12/05/2017

Top 10 Releases of 2017: Part 1

10. Mormon Toasterhead - monocarpic
(2017 Self-Released)

adjective [BOTANY]
(of a plant) flowering only once and then dying.

...and what it leaves behind is prickly, sturdy, and puzzling. Aligning itself with the pineapples and durians of the botanical world, Mormon Toasterhead's first of two 2017 LPs houses acid-sweet flesh inside its tough shell, which admittedly took a few attempts for me to peel. 

Toasterhead frontman Ben Klawans isn't the most hospitable host on monocarpic: the Chicagoan songwriter loads the first 15 minutes of the record with its most challenging, incoherent content. Opener "drooling, delirious, red," for example, is constructed around a rapidly looping sample that sounds like throttled windchimes, throwing back to the glitchy atonality of Animal Collective's 2002 live album Hollinndagain: Klawans mumbles a spoken word poem, his vocal fry acting as a coagulant that holds the spooky soundscape together long enough to phase into "more than monotony" and "hollow rain," two cuts that nod to Alex G's cherubic college-rock delivery while dipping into Sonic Youth's tertiary palette of free-jazz asides and ambient cooldowns.

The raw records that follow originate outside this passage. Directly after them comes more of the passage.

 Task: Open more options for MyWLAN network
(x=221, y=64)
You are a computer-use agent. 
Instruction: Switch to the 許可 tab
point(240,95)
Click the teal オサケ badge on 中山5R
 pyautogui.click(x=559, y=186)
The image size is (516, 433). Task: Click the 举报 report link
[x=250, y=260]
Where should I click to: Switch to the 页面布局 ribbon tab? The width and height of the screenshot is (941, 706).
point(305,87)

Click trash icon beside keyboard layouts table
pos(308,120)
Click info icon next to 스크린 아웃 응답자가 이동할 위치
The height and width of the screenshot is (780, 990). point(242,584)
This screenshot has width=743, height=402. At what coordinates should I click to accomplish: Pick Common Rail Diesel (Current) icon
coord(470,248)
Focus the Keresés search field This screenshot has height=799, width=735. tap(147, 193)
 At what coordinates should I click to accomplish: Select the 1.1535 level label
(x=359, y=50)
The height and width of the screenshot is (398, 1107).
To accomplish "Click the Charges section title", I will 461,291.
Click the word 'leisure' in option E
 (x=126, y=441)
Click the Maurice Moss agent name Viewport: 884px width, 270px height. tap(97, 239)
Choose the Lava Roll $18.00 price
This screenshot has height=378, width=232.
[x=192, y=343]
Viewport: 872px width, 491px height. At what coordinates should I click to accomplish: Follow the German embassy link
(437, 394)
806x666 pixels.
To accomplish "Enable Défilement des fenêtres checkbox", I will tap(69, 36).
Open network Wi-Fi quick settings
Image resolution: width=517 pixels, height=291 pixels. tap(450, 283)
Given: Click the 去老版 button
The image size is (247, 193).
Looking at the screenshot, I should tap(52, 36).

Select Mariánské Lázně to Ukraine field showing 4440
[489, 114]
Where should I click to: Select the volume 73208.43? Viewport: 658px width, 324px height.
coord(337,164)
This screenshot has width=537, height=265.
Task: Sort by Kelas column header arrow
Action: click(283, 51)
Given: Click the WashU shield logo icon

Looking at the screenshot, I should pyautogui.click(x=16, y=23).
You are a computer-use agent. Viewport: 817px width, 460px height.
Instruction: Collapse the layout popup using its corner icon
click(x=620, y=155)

Clocking in at six and eight minutes respectively, the pair of tracks give the listener ample time to get used to their too-trebly mastering and almost non-existent structures, filled out by full-band arrangements that defy Mormon Toasterhead's cozy, lo-fi back catalogue. As if writing a sentence that travels for pages, full of parenthetical phrases and em-dashes, Klawans jerks the reader by the wrist from dissonant riff to keyboard drone, and it's all worth it because these weird little asides are just as fascinating as the free-associative lyrics that bridge the gaps. 

Finally making your way to closer "Bright Green" is worth the price of admission. Materializing in a pretty cloud of feedback and harmonics, Klawans and Co. trudge their way through a cocktail of narcotic alt-country haze and rubber-band guitar twang that recalls Doug Martsch's work with Built to Spill. 

"remember how teeth and dandruff used to show up bright green? 
under UV disco lights, 
at your favorite bowling alley"

Metal fences rise from the gutters to catch you as you glide down the waxed lane, into the reversed guitar samples that cap the album off like the faded edge of a watercolor stroke. 

9. Aria Rostami - Reform
(2017 Zoom Lens)


Among the ZOOM LENS label's discography of washed-out blues and cyberpunk gloom, Aria Rostami's Reform is a fragrant explosion of olives and pinks, huffing warm synth-pop melodies against IDM drums that rattle and hiss. It's wordless, but mouthed by samples and patches that could be mistaken for human voices: a chorus of hushed tones and yawns. For nearly an hour, Rostami sustains the feeling of stretching out in bed after a hard day's work, dozing off as the soreness circulates from your shins to your chest, leaving the body as a sigh of relief. If "Flim" is your favorite Aphex Twin song, this record is right in your wheelhouse.

8. youthcomics - Shower of 411 sec.
(2017 Miles Apart Records)

Kyoto quartet youthcomics stretch toward the future while still keeping a back foot planted in the pastry-flake crackle of 90's twee-punk. Their first and only release to date is this lone cassingle, but there's enough power-pop fizzed bottled up into its seven minutes of tape to overshadow many full albums released within the genre this year. 

A-side "Youth in Our Backyards" defies language barriers to supply an impossibly-catchy chorus, bookended by echoing vocals, kaleidoscopic chord changes, and crisp guitar solos that feel as hypnotic as anything DIIV pressed on their 2011 debut, Oshin. Narutoshi Ohino's vocals phase and flange beneath the cramped instrumentation, and they sound almost autotuned in a beautiful way--through vaguely folky, the record is bursting with mechatronic energy, powered by air-tight drumbreaks that'll win over any fans of The Pains of Being Pure at Heart. 

B-side "Falling" feels a bit more delicate, peeling back the distortion to let Ohino extend syllables against gummy basslines and bluesy licks. If you've ever jammed to The Field Mice, Joanna Gruesome, or early Yuck, you won't be able to resist Shower of 311 sec.